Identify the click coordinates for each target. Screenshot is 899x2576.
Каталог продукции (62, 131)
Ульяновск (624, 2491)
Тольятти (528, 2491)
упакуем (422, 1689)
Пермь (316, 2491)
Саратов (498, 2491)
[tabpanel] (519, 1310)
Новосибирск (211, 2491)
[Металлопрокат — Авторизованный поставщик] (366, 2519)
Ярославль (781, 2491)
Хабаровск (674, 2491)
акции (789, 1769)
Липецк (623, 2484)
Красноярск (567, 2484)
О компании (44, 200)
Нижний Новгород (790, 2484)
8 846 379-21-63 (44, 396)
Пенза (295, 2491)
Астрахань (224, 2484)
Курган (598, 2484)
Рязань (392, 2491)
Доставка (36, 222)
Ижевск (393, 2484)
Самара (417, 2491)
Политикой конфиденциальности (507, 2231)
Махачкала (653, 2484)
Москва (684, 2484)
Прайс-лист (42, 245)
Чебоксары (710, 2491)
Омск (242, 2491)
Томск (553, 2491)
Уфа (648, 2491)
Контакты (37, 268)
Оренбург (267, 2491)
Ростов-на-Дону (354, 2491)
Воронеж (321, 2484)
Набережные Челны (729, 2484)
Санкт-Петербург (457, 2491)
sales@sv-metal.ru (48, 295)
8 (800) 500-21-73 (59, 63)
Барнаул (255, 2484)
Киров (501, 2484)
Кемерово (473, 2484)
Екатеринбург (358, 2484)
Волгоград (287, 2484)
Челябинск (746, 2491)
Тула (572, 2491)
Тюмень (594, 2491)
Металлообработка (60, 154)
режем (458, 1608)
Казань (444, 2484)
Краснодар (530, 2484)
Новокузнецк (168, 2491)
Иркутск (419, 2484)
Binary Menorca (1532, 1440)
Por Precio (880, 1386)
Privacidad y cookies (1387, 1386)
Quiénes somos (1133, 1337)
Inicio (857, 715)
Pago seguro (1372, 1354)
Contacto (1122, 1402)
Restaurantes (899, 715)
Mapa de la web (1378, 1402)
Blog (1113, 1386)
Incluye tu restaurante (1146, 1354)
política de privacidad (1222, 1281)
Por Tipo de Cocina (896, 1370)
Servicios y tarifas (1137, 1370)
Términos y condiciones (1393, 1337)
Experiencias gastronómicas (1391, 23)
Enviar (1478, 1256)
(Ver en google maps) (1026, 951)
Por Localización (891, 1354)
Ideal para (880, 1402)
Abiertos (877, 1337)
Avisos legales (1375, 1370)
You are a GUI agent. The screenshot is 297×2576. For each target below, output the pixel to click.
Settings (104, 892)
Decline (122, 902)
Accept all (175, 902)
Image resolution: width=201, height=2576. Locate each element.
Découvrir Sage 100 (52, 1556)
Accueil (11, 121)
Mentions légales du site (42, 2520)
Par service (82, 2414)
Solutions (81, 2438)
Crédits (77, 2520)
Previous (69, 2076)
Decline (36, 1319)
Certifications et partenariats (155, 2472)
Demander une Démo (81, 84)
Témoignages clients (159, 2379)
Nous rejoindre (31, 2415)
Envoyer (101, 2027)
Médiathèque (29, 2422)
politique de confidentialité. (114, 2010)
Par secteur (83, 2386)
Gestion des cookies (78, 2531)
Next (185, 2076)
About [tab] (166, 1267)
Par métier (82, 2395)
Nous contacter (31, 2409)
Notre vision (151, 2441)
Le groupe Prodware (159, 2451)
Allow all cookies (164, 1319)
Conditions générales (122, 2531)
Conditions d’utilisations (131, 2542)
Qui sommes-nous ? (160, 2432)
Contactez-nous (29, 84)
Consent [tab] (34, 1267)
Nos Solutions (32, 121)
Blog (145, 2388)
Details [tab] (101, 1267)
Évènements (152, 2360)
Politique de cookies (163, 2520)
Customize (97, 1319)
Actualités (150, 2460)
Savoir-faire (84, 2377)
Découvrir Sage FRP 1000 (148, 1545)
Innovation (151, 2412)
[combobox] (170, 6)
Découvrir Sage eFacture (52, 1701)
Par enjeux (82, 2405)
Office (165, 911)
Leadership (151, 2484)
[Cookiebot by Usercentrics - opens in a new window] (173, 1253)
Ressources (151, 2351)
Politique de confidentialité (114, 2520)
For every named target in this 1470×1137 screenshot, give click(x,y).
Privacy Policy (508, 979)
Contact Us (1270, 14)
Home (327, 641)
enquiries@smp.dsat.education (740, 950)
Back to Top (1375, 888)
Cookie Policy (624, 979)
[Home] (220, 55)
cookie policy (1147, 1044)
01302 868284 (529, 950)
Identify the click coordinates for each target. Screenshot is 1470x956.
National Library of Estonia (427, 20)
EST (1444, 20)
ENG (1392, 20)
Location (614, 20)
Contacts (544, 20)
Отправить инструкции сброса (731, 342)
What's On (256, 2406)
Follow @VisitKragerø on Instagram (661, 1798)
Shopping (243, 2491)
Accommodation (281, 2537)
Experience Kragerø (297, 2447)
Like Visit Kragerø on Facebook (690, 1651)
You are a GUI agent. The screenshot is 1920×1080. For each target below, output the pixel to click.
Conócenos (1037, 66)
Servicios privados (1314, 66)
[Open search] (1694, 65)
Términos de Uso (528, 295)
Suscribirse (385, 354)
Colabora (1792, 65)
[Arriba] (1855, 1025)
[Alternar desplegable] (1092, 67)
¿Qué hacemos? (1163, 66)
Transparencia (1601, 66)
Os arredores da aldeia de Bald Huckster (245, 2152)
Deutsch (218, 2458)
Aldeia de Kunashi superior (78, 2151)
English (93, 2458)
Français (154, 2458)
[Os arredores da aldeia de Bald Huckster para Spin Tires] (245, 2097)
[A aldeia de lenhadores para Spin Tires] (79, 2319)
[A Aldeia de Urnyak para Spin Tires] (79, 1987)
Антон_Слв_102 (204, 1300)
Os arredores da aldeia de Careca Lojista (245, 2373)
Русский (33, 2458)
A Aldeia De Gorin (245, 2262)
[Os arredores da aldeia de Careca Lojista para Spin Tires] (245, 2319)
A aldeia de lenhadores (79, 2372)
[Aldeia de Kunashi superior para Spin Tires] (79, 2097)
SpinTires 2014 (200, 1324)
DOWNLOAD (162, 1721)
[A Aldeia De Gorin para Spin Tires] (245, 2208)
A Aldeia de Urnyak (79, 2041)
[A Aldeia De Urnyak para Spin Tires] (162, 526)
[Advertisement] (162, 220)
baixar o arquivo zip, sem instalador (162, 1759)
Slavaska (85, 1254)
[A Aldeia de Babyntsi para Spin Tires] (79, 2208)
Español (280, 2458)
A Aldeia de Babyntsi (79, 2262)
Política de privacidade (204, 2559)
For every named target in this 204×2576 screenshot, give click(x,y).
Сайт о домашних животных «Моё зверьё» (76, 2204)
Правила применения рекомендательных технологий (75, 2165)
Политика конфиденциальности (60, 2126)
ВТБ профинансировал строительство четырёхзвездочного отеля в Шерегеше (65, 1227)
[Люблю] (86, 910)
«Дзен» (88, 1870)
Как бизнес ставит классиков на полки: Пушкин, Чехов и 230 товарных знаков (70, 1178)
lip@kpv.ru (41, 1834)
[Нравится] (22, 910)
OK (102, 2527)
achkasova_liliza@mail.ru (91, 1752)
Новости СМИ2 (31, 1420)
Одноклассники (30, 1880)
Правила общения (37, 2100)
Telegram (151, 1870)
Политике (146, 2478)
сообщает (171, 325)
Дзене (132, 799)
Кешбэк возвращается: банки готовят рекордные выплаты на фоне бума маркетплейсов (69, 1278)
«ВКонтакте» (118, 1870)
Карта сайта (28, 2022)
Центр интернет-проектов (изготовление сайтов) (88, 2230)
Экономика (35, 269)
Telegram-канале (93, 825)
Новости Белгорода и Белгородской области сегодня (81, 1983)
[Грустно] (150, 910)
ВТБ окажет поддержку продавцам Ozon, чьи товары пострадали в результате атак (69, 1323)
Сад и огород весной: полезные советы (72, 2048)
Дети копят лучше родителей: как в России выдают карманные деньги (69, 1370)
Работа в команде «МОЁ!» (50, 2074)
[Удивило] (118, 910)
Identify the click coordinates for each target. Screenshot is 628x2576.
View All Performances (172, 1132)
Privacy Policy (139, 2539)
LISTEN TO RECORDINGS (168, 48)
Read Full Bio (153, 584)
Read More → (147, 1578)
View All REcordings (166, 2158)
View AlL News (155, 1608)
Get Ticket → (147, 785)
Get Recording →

- Exercise brief -
In the entries above, the lines between the one holding "Details [tab] (101, 1267)" and the one holding "cookie policy (1147, 1044)", inclusive, are to be printed exactly as written, and those alone.

- Result -
Details [tab] (101, 1267)
Évènements (152, 2360)
Politique de cookies (163, 2520)
Customize (97, 1319)
Actualités (150, 2460)
Savoir-faire (84, 2377)
Découvrir Sage FRP 1000 (148, 1545)
Innovation (151, 2412)
[combobox] (170, 6)
Découvrir Sage eFacture (52, 1701)
Par enjeux (82, 2405)
Office (165, 911)
Leadership (151, 2484)
[Cookiebot by Usercentrics - opens in a new window] (173, 1253)
Ressources (151, 2351)
Politique de confidentialité (114, 2520)
For every named target in this 1470×1137 screenshot, give click(x,y).
Privacy Policy (508, 979)
Contact Us (1270, 14)
Home (327, 641)
enquiries@smp.dsat.education (740, 950)
Back to Top (1375, 888)
Cookie Policy (624, 979)
[Home] (220, 55)
cookie policy (1147, 1044)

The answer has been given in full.